If desired, use audible baseline monitors linked to electrometers to associate sound pitch with potential recordings. Afterward, increase magnification to 400 times using a 40 times objective and position the tip of electrode just over the cell of the endothelial tube. Adjust the photometric window using the photometry software to focus on about 50 to 80 endothelial cells.

Then gently place the electrode into one of the cells of the endothelial tube using the micromanipulator and wait at least two minutes for the resting membrane potential to stabilize. Once resting membrane potential is stable at its expected value, turn on the photomultiplier tube on the fluorescence interface in the absence of light and begin acquisition of the intracellular calcium concentration by exciting Fura-2 alternately at 340 and 380 nanometers while collecting florescence emission at 510 nanometers. Once simultaneous measurements of membrane potential and intracellular calcium concentration are established, allow about five minutes for the superfusion of endothelial tube with PSS at a constant laminar flow rate before the application of drugs.
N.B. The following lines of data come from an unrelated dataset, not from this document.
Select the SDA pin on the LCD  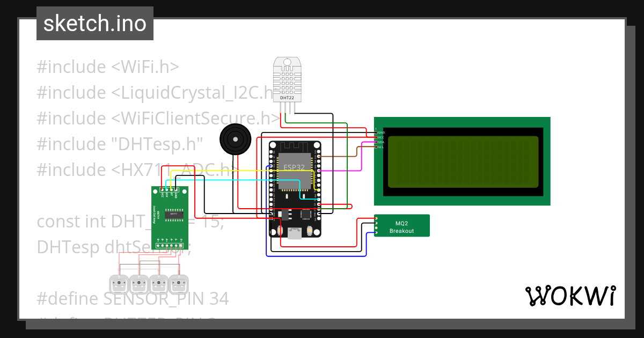(376, 142)
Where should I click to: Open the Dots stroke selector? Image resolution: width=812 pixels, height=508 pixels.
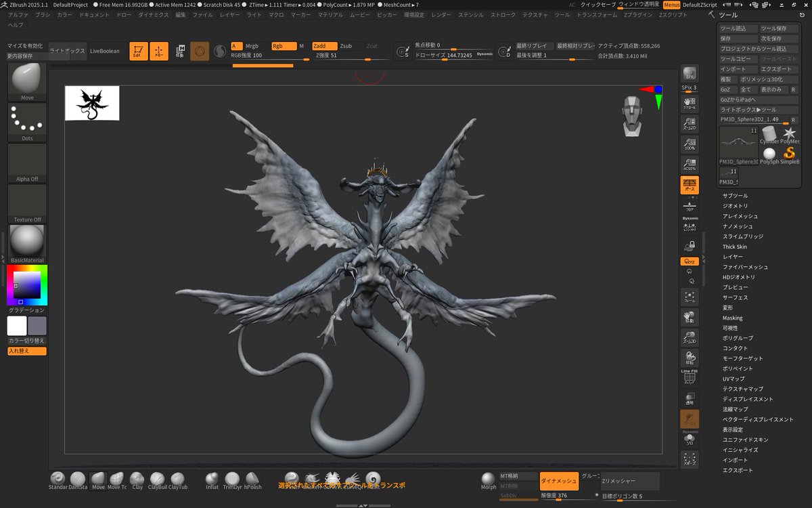pyautogui.click(x=27, y=123)
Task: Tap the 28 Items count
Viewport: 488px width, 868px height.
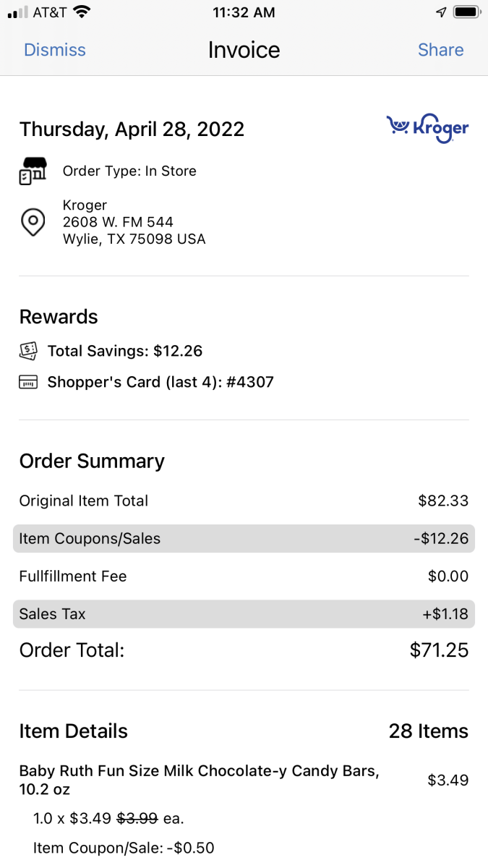Action: click(429, 731)
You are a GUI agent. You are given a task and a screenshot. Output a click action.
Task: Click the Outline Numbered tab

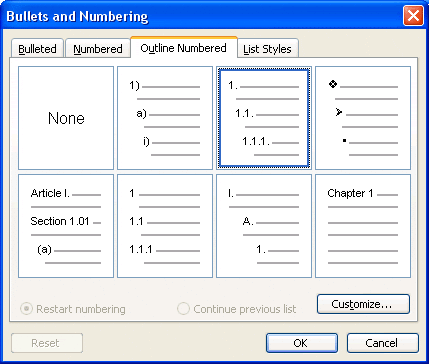[184, 48]
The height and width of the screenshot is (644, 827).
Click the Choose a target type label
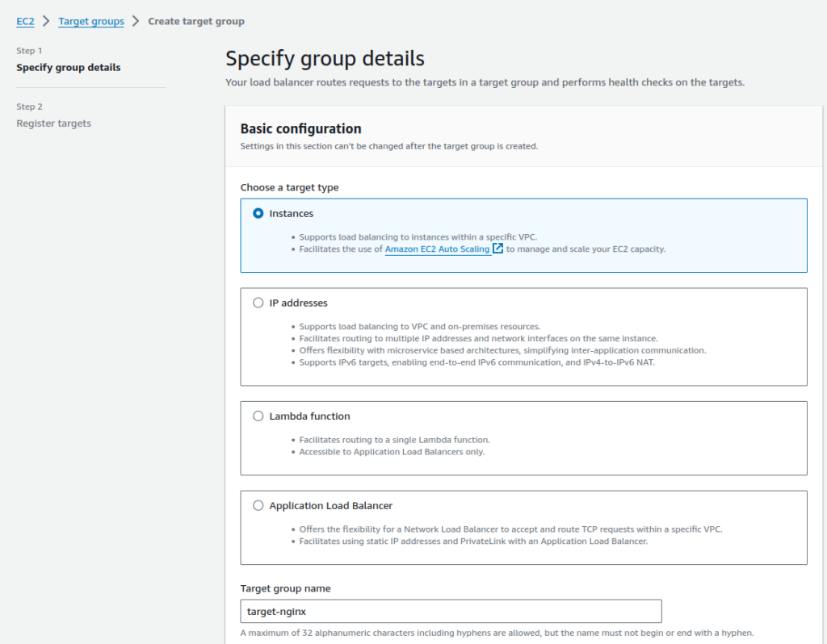(x=289, y=187)
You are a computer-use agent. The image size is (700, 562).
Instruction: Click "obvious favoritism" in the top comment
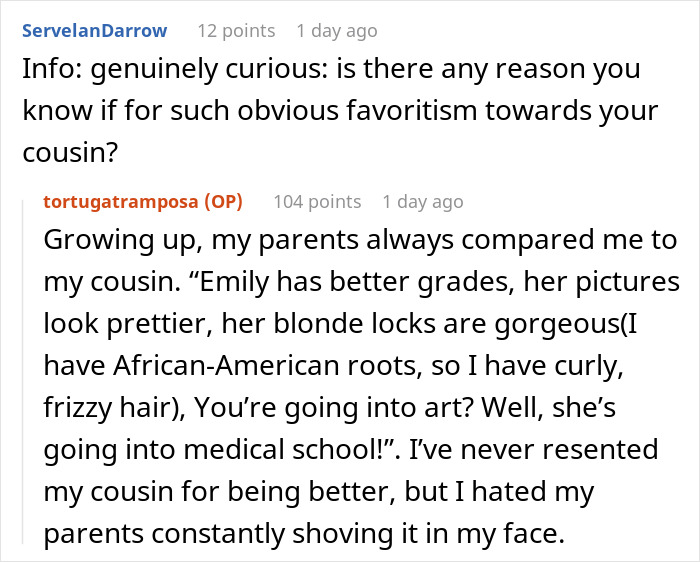(357, 111)
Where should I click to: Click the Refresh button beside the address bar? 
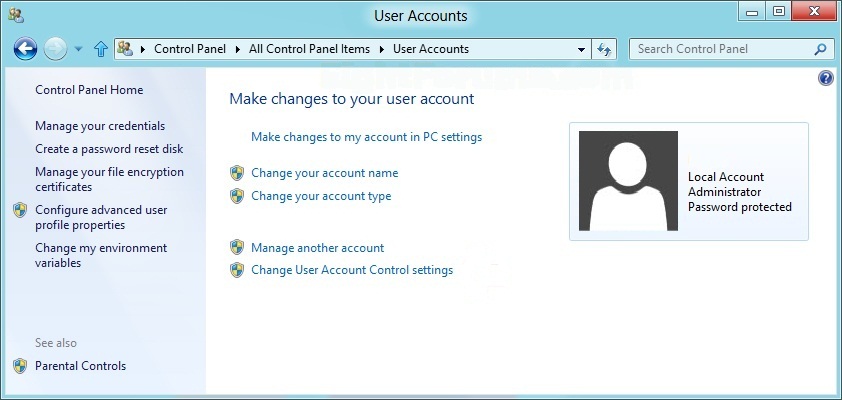click(604, 49)
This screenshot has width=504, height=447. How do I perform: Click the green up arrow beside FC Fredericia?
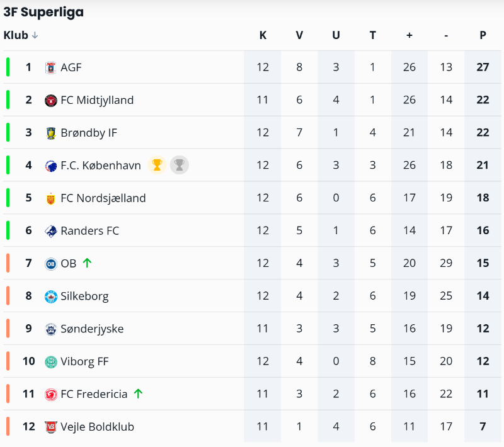138,394

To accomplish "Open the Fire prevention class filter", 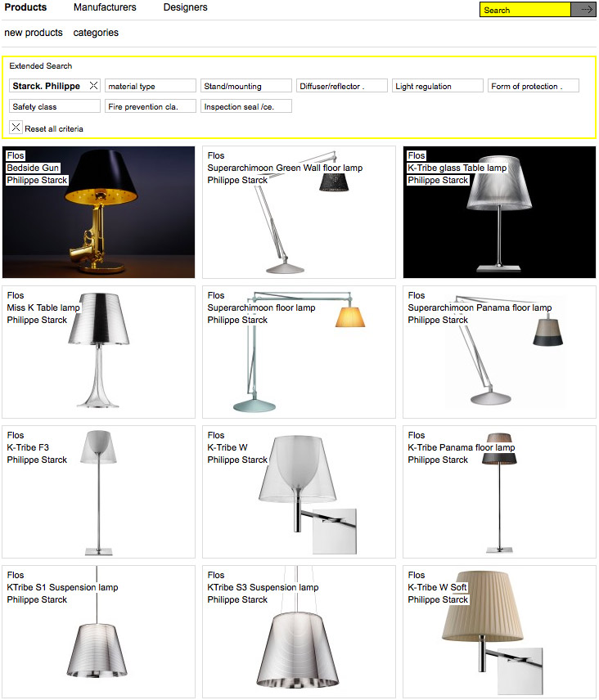I will click(x=151, y=106).
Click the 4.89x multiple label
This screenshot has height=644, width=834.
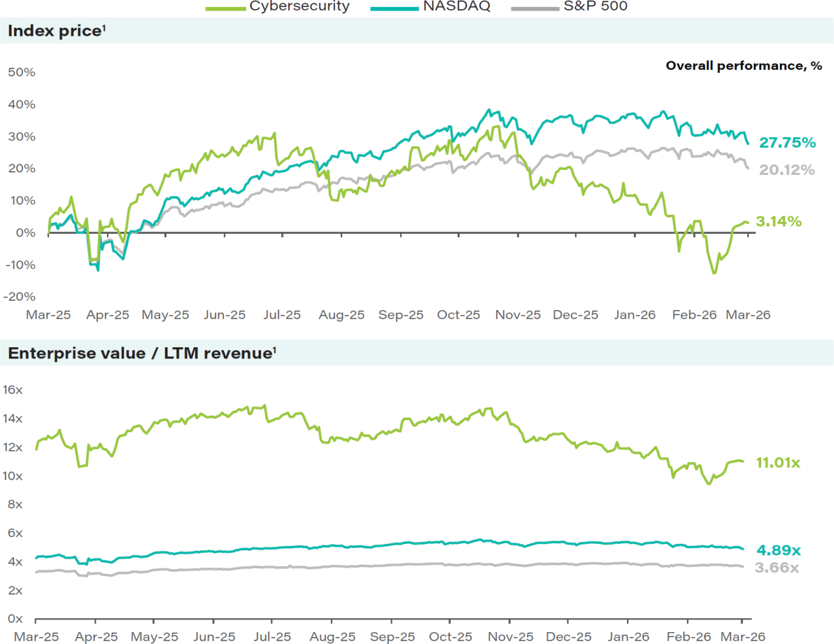[779, 550]
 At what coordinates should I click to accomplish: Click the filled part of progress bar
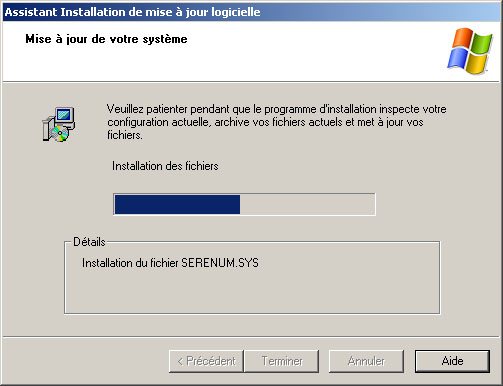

Apply the drug prepared in PSS to the superfusion chamber at a constant flow rate. During drug treatment measure the membrane potential in the F340/F380 ratios simultaneously. Once the experiment is done, withdraw the electrode from the cell.

Then stop respective recordings of membrane potential and intracellular calcium concentration and save the files for data analysis. This is a differential interference contrast image of a mouse cerebral arterial endothelial tube, adjusted for experiment in photometric window using a 40 times objective. A sharp electrode is placed into a cell, as shown at the top of the image.

Here are the examples of raw traces for simultaneous measurement of F340/F380 ratio and membrane potential in response to 100 micromolar ATP. Following this procedure, other methods like confocal fluorescent microscopy, can be performed in order to answer additional questions regarding microdomain signaling of endothelial calcium, and reactive oxygen species, as examples. In general this technique will continue to pave the way for researches in cellular physiology to explore vascular function and aging in the blood and lymphatic circulation.